His touch had opened her eyes to several disturbing truths, not the least of which was that she had carried a tendresse for him, an affection, that had never been stamped out.

She had spent a semester in France her senior year, only a few months after he had rejected her. The entire time she was abroad, she had imagined herself wandering the streets of Paris with J.B.

What a foolish, schoolgirl dream.

Yet now, when she stared in the mirror and saw her naked body, it was impossible to separate her former daydreams from the inescapable reality. She had allowed J.B. Vaughan to caress her breasts, to touch her intimately.

Had Jonathan not intruded to rescue them, would she have regrets?

Confusion curled her stomach. She wasn’t the kind of person who jumped into bed with a man. Especially not J.B.

Something had happened in the vault.

Yet however she replayed the sequence of events, J.B. didn’t come out the villain. Mazie had been the one to accidentally close the door and lock them in. Mazie had been the one to kiss J.B. Mazie had been the one who decided that a nod to her past infatuation would serve to distract J.B. from his claustrophobia.

Was it any wonder he had taken her invitation and run with it?

She stayed in the shower a long time, scrubbing and scrubbing again, trying to erase every vestige of his touch from her skin. She still wanted to hate him. He was still off-limits. And damn it, she still wanted to see him squirm.

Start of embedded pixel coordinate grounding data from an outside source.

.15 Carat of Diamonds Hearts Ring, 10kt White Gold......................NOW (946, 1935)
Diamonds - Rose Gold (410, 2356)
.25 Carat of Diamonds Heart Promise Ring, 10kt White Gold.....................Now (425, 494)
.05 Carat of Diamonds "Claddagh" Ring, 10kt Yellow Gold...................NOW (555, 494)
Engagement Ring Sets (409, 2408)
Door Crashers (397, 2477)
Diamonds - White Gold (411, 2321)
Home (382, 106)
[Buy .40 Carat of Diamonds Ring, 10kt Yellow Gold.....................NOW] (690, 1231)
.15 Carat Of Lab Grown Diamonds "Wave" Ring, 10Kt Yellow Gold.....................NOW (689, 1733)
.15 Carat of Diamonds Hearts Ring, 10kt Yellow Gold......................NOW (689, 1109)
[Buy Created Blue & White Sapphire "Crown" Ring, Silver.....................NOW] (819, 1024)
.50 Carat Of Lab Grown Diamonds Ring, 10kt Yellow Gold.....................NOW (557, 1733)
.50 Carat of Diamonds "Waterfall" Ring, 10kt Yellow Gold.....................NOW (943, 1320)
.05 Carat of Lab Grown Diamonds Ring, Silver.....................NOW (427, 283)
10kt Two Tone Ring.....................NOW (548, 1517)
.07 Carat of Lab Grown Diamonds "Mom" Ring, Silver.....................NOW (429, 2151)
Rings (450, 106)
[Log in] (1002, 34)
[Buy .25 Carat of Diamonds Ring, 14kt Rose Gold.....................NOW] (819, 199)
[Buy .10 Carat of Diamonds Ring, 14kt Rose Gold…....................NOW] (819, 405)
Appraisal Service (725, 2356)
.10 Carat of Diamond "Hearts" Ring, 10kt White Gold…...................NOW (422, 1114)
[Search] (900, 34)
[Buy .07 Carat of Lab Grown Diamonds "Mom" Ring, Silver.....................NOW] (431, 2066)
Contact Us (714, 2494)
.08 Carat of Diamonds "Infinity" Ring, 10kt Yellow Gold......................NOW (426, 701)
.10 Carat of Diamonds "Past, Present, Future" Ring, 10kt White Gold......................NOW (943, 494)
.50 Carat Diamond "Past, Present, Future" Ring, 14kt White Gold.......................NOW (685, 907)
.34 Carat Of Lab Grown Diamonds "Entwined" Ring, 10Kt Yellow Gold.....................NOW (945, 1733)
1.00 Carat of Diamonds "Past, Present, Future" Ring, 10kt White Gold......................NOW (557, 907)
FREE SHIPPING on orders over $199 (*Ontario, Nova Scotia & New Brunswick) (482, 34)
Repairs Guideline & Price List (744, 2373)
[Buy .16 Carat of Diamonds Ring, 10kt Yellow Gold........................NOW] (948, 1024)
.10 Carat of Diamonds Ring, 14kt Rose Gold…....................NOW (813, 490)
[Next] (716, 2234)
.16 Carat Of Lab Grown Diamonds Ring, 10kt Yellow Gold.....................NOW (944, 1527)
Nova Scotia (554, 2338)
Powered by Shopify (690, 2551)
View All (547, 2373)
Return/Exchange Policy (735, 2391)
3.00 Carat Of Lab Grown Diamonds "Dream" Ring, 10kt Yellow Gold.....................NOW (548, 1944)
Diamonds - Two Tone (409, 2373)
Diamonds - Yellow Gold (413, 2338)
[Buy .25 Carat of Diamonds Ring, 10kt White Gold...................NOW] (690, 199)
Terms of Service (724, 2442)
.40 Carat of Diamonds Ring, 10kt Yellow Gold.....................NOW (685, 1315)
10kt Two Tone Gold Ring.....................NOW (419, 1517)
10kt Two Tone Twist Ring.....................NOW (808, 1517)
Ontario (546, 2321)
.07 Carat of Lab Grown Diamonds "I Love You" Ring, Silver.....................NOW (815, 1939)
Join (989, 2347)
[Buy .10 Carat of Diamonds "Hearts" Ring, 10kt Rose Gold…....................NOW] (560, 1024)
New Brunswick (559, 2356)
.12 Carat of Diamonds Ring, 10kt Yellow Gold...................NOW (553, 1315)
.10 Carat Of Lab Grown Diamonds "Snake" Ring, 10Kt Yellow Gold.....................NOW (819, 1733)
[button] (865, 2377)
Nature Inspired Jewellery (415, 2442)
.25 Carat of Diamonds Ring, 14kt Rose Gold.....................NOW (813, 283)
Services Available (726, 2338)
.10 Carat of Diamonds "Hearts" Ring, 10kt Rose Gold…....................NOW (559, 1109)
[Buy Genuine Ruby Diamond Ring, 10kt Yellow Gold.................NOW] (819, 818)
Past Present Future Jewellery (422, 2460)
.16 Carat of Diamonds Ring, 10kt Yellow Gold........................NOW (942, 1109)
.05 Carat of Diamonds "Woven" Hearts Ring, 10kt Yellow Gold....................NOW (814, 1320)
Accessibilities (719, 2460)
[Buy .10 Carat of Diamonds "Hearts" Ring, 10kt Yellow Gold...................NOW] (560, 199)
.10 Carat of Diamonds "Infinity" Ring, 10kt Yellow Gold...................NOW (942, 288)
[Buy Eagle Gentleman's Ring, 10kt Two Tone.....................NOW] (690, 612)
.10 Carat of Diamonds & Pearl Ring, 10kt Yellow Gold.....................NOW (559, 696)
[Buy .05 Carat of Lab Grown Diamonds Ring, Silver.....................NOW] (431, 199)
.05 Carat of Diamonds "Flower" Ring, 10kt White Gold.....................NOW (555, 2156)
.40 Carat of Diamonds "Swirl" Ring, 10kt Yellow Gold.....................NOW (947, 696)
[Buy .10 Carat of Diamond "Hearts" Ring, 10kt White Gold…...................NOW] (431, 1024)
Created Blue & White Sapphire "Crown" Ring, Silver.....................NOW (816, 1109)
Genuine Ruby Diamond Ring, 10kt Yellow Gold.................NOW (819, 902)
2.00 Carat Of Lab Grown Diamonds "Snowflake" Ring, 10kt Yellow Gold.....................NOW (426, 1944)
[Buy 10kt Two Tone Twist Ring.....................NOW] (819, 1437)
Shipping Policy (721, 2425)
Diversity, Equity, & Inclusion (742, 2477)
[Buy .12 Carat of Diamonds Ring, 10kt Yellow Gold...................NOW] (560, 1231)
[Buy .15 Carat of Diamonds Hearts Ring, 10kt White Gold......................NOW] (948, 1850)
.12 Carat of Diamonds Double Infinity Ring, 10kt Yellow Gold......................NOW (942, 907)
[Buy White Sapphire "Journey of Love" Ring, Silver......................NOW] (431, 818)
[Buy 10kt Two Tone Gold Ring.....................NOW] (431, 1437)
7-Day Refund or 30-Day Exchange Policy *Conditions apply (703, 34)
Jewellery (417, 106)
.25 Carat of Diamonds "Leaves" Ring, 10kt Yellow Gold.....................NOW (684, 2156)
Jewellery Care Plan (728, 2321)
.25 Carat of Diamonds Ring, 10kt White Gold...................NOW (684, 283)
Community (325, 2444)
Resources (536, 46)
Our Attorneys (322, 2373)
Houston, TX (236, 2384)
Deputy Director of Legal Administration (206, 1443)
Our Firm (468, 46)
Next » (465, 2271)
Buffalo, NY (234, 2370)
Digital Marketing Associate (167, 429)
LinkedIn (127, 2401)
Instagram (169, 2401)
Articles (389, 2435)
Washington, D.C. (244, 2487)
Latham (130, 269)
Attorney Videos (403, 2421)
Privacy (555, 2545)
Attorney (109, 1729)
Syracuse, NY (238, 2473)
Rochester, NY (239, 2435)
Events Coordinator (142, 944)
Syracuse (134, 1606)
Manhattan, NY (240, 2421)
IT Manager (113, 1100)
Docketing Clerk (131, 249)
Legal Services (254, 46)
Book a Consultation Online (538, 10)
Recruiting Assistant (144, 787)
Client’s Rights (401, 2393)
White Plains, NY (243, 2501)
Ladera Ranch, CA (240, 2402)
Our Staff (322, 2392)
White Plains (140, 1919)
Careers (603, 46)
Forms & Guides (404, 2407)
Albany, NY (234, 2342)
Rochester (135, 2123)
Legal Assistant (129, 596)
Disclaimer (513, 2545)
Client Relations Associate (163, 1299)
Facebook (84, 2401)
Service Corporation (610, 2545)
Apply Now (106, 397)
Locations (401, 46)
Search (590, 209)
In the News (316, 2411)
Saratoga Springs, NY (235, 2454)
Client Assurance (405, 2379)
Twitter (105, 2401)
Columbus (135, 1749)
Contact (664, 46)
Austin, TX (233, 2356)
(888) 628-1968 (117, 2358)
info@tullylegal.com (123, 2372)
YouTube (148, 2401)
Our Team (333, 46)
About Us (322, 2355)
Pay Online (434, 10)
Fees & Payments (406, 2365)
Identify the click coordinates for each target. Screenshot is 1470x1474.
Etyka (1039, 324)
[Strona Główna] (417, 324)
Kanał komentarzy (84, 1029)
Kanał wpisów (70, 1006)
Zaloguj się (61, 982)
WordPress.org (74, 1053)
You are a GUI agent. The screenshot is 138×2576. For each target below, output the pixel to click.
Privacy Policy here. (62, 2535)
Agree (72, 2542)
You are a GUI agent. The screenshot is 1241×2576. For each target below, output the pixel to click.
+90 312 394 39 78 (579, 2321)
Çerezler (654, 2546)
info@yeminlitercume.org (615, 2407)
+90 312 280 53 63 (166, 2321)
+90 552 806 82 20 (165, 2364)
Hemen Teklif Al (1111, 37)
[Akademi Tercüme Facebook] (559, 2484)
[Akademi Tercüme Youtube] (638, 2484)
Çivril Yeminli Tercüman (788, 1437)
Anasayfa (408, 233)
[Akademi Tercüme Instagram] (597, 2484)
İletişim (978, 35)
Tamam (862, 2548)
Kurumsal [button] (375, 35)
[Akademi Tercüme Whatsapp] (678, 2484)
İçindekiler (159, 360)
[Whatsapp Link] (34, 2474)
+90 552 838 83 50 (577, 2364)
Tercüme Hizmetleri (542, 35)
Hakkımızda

Today had weakened her position in their face-off.

J.B. was a highly sexual man. When a woman gave him every indication she wanted sex, it was no wonder he had obliged.

Mazie had to live with the knowledge that she had done something extremely foolhardy. Self-destructive even.

Circumstances had saved her from the ultimate humiliation.

She didn’t have to face J.B. as an ex-lover. Thank God for that.

But the unseen damage was worse, perhaps.

Now she knew what it felt like to be in his arms, to hear him whisper her name in a ragged groan that sent shivers of raw pleasure down her spine. Tonight when she climbed into bed, she would remember his hands on her breasts, her bare body, her sex.

How could she think about anything else?